Reorganización de los festivales

La pandemia del coronavirus también ha servido para darle cristiana sepultura a los festivales que estaban agonizantes y en ‘estado de coma’ financiero, debido a que el post Covid-19 servirá para estructurar los eventos y las competencias folclóricas, principalmente en el autosostenimiento de cada festival.

Con el impacto social que viene dejando la pandemia, somos del criterio que hasta el 31 de diciembre del 2020 no nos queda el ánimo suficiente y ni las autoridades están en disposición de sacar adelante los festivales que presentaban inestabilidad financiera, situación que conllevó a sus organizadores en varias oportunidades a la no realización, mientras que quienes se atrevieron a realizarlos quedaron con deudas con los ganadores y proveedores.

La realización de los festivales en nuestra región tienen una connotación política, folclórica y social que hace obligatoria su realización, pero durante este año no es factible el cumplimiento de los eventos, debido a que la sociedad que asiste a los festivales es la que viene saliendo del dolor que deja el número de infectados y fallecidos de una pandemia que desangró las arcas estatales, puso en riesgo la salud y a muchas familias nos golpeó el corazón.

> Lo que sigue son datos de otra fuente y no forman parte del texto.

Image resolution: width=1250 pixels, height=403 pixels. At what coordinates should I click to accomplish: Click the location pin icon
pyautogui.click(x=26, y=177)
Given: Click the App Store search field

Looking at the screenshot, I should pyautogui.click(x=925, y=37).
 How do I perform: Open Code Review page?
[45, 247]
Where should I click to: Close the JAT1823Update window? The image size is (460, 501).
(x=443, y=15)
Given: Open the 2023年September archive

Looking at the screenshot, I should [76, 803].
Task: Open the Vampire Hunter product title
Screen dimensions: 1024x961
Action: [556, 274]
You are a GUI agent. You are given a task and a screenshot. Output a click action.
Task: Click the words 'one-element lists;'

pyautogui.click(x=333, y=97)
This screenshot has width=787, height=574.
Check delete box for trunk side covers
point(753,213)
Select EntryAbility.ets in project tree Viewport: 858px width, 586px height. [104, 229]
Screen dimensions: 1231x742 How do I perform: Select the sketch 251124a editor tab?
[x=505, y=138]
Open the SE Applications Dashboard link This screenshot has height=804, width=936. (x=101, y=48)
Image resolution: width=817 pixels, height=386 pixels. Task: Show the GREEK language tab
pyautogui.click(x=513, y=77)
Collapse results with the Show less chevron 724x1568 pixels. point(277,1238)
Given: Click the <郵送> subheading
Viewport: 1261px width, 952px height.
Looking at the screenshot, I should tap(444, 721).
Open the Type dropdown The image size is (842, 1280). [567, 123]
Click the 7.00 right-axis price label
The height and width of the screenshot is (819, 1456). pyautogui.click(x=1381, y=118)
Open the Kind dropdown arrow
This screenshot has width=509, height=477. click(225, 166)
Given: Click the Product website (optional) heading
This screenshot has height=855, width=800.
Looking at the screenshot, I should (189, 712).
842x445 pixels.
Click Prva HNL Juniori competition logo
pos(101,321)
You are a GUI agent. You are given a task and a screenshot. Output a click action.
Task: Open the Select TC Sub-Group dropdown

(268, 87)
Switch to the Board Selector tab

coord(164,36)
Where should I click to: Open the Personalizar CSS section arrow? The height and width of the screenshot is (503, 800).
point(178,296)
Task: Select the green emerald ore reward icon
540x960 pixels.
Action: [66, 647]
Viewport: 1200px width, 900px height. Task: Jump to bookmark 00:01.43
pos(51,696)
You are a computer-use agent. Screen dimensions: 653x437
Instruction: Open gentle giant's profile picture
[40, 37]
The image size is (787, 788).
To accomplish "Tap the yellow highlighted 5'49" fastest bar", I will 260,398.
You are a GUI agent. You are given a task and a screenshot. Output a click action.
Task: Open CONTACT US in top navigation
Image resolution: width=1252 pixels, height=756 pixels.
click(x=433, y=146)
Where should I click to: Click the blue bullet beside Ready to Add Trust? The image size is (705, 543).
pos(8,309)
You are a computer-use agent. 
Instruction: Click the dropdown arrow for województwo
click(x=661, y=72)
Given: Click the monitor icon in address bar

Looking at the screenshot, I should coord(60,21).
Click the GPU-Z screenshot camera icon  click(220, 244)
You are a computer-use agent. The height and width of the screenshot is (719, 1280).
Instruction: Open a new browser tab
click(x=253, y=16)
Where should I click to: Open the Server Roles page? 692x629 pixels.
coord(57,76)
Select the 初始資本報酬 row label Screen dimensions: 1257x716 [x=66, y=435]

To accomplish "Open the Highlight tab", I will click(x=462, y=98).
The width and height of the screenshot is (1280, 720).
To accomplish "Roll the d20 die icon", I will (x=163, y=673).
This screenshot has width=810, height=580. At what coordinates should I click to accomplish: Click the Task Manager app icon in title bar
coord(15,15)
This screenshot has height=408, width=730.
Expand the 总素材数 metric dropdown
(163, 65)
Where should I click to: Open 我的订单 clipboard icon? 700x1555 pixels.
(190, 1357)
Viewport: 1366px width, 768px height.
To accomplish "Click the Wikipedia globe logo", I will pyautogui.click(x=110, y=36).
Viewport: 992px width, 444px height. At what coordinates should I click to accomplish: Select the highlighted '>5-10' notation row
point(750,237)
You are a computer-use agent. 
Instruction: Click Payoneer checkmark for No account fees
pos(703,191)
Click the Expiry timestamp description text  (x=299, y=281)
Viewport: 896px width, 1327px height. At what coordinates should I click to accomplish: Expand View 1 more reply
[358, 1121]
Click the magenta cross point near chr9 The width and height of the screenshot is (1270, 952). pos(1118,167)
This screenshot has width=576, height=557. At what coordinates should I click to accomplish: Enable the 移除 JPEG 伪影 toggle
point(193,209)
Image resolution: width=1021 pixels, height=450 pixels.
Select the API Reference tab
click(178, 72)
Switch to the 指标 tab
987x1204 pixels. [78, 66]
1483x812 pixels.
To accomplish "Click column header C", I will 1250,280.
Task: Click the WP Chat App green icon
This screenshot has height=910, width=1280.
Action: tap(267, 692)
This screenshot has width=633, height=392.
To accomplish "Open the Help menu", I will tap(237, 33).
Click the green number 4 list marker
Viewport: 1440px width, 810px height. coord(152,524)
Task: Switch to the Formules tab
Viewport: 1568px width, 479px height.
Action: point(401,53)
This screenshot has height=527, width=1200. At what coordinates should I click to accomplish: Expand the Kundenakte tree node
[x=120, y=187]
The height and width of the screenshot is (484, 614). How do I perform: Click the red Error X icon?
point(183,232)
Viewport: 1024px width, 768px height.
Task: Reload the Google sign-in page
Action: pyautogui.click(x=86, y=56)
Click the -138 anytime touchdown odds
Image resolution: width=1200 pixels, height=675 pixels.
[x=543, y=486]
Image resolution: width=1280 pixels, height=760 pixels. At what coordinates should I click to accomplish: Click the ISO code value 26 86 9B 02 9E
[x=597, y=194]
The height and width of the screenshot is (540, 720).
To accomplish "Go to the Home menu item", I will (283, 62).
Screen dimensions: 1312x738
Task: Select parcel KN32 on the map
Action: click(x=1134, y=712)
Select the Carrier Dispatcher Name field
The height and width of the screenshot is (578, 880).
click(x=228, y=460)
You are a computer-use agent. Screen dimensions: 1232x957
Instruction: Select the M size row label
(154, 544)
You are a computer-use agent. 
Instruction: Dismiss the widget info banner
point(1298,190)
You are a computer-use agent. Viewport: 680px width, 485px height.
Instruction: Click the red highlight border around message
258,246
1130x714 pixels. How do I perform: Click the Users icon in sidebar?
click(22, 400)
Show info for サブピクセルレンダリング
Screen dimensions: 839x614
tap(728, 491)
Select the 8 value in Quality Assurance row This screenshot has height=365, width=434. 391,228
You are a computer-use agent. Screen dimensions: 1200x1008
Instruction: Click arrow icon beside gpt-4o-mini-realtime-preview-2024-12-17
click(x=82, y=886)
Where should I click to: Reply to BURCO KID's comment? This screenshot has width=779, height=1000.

Si las micro, pequeñas, medianas y grandes empresas o cualquier tipo de negocio que tenga un ciudadano está cambiando y preparándose para el poscoronavirus, los ciudadanos festivaleros también deben ir pensando en cambiar su forma de aliviar las cargas negativas que deja las labores cotidianas, debido a que seguirán las restricciones a los eventos masivos de personas por lo que resta de este año.

Este receso en la realización de los festivales folclóricos combinado con la situación de salubridad mundial, le sirve a los organizadores cuyos eventos se encuentran en ‘estado de coma’ financiero para ha cerse a un costado, mientras que otros que aún les queda aliento y ganas de continuar, deben actuar bajo la premisa del estribillo de ‘reinventarse’, pensando más en autosostenible con el apoyo de las herramientas tecnológicas.

Quienes afortunadamente son personas no Covid-19 y tienen la dicha de no haber sido tocados por el coronavirus o haber salido airosamente del virus, tienen que liberarse de la carga acumulada por culpa del estrés que ha dejado la pandemia. Sabemos que muchos tienen la cultura de desestresarse con la asistencia a los festivales, pero momentáneamente deben acudir a los conciertos virtuales que actualmente se están desarrollando, porque a juzgar como se observan las cosas, por este año no se van a realizar eventos masivos que congregue la diversión bajo la realización de los festivales folclóricos de nuestros queridos pueblos.